Justice Stephen Breyer, in a dissent joined by Justice Ruth Bader Ginsburg, ramped up his usual technocratic tone to inveigh against the majority opinion. He wrote that constitutional wrongs generally demand legal remedies: when people are mistreated, the law doesn’t allow them to be hung up to dry. And this principle holds during times of grave threat to the nation’s security—as in the aftermath of the terrorist attacks of 2001—as much as it does during peaceful periods. “History tells us of far too many instances where the executive or legislative branch took actions during time of war that, on later examination, turned out unnecessarily and unreasonably to have deprived American citizens of basic constitutional rights”, Justice Breyer wrote, citing the the Alien and Sedition Acts, civilian imprisonment during the civil war, and hysteria about Japanese Americans after the bombing of Pearl Harbour.

The Department of Justice (DOJ) jumped on the majority opinion in Abbasi to support its case for the legality of Donald Trump’s travel ban in its June 21st brief: “[A]s this court reiterated only days ago, ‘[n]ational-security policy is the prerogative of the Congress and president’, and ‘[j]udicial inquiry into the national-security realm raises concerns for the separation of powers in trenching on matters committed to the other branches’”. The Supreme Court should, in line with Abbasi, give “deference to what the executive branch has determined is essential to national security”.

Does Abbasi really serve the president’s case for the travel ban?
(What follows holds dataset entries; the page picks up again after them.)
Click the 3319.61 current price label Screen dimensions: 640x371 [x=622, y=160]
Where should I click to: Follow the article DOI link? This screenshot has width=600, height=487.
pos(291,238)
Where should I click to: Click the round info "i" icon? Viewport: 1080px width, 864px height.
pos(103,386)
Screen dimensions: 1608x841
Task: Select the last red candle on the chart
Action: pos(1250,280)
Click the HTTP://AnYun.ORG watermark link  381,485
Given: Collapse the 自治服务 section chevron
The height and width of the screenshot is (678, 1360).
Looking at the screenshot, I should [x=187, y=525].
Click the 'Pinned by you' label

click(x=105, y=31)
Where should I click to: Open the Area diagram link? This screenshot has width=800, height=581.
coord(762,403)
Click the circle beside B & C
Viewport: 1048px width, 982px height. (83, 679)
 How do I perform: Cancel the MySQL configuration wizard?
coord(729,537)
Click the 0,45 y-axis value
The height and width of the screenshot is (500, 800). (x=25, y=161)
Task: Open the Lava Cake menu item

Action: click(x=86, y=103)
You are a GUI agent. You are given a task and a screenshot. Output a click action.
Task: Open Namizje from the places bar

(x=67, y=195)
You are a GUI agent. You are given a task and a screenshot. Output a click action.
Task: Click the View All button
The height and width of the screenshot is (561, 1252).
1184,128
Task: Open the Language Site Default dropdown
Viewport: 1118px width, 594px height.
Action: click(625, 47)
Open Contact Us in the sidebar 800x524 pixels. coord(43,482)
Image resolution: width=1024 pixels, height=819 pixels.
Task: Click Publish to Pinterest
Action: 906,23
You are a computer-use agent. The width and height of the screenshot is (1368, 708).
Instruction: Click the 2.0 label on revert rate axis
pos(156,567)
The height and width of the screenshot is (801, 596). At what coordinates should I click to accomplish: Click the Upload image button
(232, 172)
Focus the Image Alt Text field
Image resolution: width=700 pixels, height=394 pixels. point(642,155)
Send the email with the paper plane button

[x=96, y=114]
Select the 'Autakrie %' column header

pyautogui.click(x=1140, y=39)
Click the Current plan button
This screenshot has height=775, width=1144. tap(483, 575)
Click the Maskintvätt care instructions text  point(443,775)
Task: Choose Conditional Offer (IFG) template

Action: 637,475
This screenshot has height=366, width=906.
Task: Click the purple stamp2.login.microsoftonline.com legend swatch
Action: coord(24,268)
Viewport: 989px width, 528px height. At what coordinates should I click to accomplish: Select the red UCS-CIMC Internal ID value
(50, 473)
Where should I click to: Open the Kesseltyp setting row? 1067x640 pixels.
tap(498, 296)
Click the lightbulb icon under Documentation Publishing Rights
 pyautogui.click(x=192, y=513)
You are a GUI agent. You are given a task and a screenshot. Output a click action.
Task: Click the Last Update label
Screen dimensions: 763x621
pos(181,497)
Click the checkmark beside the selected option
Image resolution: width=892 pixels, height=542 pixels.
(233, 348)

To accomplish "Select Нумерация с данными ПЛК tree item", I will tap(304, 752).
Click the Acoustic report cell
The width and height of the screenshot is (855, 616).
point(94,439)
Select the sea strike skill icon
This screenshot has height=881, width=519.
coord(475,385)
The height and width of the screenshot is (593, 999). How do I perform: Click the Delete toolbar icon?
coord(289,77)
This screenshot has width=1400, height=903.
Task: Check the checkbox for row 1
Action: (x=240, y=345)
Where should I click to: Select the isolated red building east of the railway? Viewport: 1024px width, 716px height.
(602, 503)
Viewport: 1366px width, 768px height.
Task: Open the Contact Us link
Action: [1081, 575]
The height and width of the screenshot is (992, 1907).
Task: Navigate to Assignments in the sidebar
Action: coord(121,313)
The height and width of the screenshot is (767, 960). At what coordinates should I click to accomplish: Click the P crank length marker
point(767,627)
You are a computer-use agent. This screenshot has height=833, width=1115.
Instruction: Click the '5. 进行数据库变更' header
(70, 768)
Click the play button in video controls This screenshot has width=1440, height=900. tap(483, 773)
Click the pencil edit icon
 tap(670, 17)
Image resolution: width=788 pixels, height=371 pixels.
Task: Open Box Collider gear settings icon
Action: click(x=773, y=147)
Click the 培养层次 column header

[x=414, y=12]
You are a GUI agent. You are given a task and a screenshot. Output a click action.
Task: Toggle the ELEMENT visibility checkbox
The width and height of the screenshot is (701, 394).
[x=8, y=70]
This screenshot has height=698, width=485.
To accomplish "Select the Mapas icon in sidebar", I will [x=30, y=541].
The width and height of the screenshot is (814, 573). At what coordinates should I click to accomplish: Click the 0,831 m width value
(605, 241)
The language quoted in the previous paragraph seems to give the DOJ a very recent reiteration of the Supreme Court’s typical deference to presidents in national-security matters. But there are two caveats. First, the context is different: America has not just suffered the worst terrorist attack in its history. In Abbasi, Justice Kennedy makes much of the “great peril” America faced in the aftermath of the attacks on the World Trade Centre and the Pentagon. During such dangerous times, he wrote, officials must be freed “to make the lawful decisions necessary to protect the nation”. The world is in some turmoil in 2017, but it is hard to argue that American peril is as pronounced as it was 16 years ago. The second caveat has to do with the precise relief Justice Kennedy denies to the detainees: money damages against the likes of John Ashcroft, Mr Bush’s attorney general. There are no questions of money claims in the travel ban cases; the relief plaintiffs have been seeking is a judicial injunction against the executive order. That remedy, Justice Kennedy wrote in Abbasi, is the right path.